• [ABOUT THIS TASK]:
Copy each line in the data below that contains the word "from".

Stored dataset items
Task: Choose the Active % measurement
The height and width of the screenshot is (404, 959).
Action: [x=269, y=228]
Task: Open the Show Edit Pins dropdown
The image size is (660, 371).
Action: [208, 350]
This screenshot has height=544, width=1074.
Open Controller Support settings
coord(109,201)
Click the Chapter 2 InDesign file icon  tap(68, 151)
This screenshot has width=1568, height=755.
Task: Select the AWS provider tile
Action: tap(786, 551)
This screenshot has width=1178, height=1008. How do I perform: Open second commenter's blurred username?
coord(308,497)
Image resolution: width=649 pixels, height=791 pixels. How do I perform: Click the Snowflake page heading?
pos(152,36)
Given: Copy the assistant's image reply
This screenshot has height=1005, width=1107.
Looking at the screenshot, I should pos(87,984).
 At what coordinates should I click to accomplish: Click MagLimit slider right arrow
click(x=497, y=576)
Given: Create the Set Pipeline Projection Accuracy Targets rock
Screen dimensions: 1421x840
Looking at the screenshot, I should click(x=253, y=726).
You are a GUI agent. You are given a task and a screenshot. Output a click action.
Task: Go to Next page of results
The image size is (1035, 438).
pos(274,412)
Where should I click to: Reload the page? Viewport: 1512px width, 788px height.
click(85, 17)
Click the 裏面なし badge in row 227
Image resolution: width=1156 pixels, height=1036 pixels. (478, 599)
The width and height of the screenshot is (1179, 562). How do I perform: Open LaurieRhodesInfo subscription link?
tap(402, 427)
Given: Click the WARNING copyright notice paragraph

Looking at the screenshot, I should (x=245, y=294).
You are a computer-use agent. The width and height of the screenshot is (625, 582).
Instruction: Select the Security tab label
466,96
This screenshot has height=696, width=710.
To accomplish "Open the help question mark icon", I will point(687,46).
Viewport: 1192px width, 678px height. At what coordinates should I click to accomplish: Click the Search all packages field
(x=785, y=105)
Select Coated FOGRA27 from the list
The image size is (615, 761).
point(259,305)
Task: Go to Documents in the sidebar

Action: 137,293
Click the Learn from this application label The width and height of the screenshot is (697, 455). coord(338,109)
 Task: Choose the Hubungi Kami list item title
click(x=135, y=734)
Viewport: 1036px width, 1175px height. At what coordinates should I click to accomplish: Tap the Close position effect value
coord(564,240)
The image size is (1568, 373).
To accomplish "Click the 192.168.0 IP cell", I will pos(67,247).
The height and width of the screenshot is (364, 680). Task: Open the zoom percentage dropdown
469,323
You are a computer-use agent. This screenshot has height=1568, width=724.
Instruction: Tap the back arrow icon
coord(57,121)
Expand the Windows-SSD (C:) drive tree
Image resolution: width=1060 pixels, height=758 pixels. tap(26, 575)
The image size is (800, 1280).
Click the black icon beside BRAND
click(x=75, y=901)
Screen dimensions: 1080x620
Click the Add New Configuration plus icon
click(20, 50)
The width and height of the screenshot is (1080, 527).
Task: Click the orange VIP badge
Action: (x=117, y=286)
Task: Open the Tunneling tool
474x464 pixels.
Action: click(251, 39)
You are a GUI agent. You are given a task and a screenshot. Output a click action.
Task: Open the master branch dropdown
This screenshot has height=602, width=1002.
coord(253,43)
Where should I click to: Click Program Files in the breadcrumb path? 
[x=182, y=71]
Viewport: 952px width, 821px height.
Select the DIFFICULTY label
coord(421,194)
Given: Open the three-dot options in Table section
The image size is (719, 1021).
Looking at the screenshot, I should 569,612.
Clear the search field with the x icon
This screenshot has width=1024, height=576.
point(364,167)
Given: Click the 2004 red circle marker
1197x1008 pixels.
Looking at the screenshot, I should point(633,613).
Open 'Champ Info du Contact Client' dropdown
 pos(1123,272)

• [COMPLETED TASK]:
Select Coated FOGRA27 from the list
Click the Learn from this application label The width and height of the screenshot is (697, 455). coord(338,109)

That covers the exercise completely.